■ Exercise description:
Transcribe everything in the listing below exactly, except the pictures.

■ Records to process:
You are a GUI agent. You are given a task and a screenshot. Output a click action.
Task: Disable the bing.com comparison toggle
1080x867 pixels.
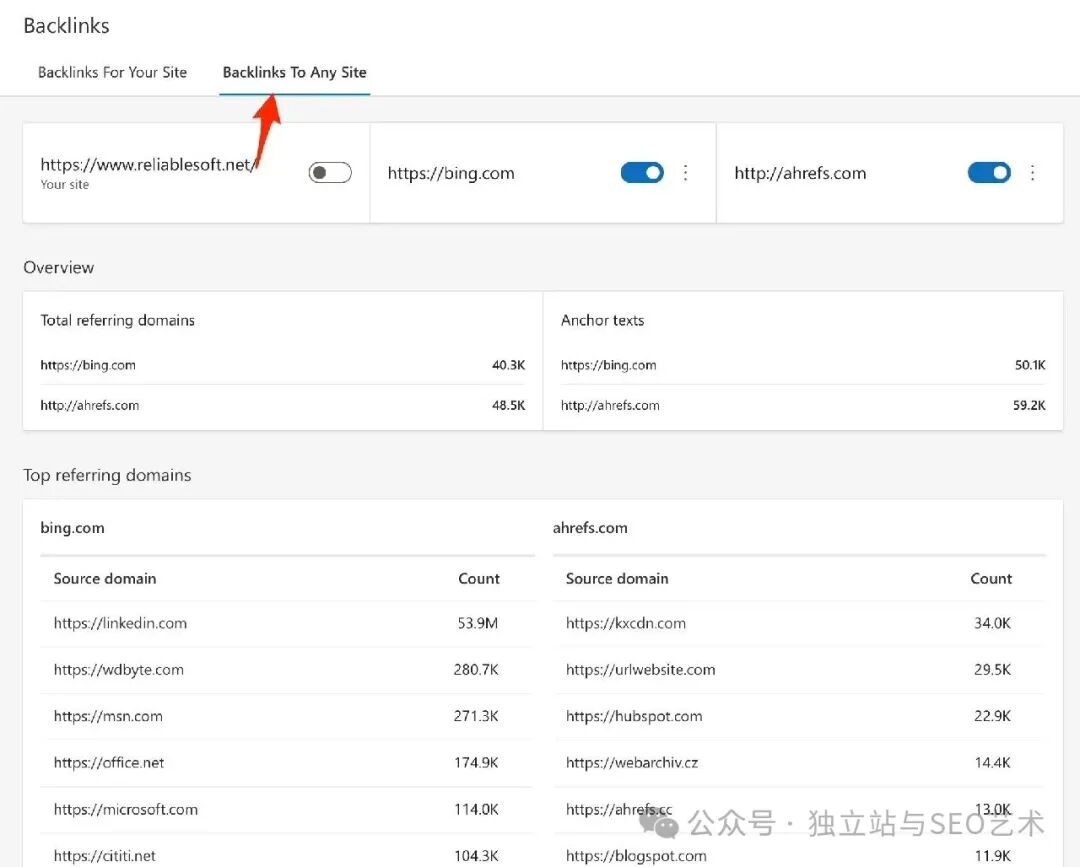pyautogui.click(x=641, y=172)
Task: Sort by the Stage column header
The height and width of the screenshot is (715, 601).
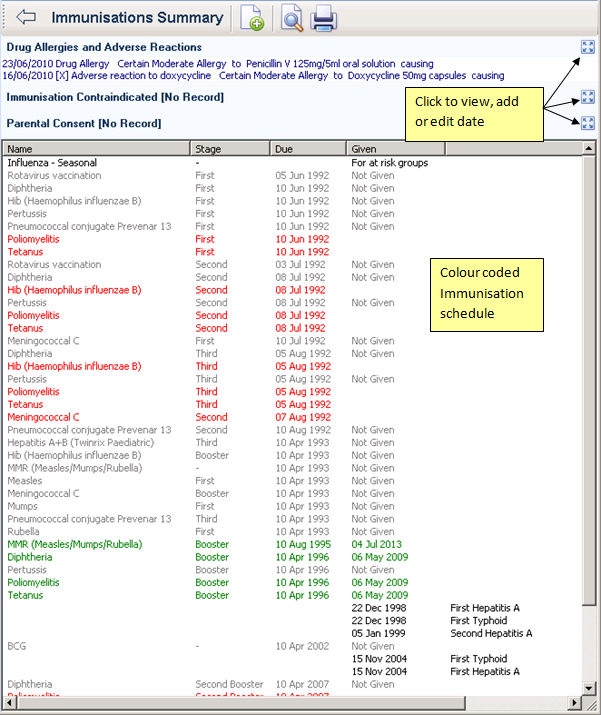Action: click(230, 149)
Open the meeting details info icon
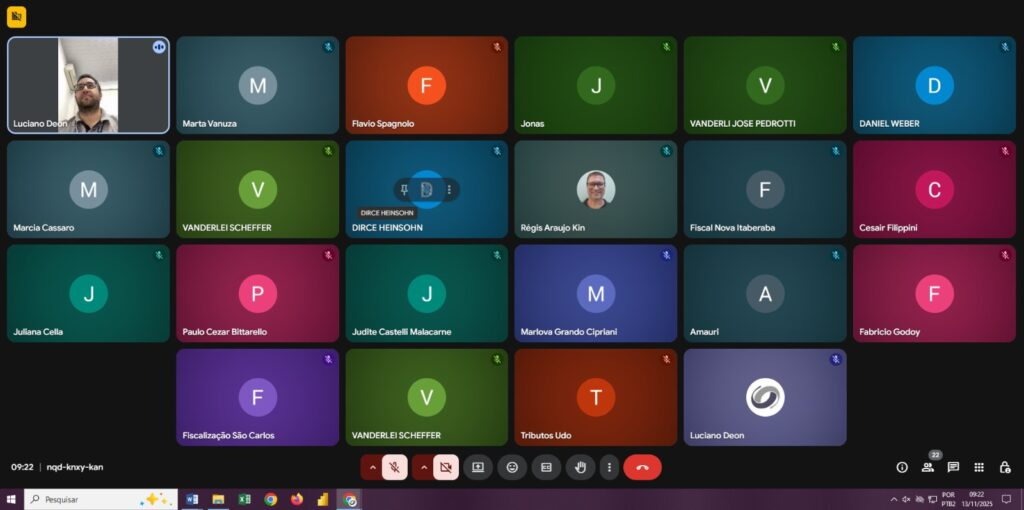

■ Solution to this task:
You are a GUI agent. You are given a task and a screenshot. Output a click action.
Task: Disable the bing.com comparison toggle
1080x867 pixels.
pyautogui.click(x=641, y=172)
Task: Sort by the Stage column header
The height and width of the screenshot is (715, 601).
Action: click(230, 149)
Open the meeting details info icon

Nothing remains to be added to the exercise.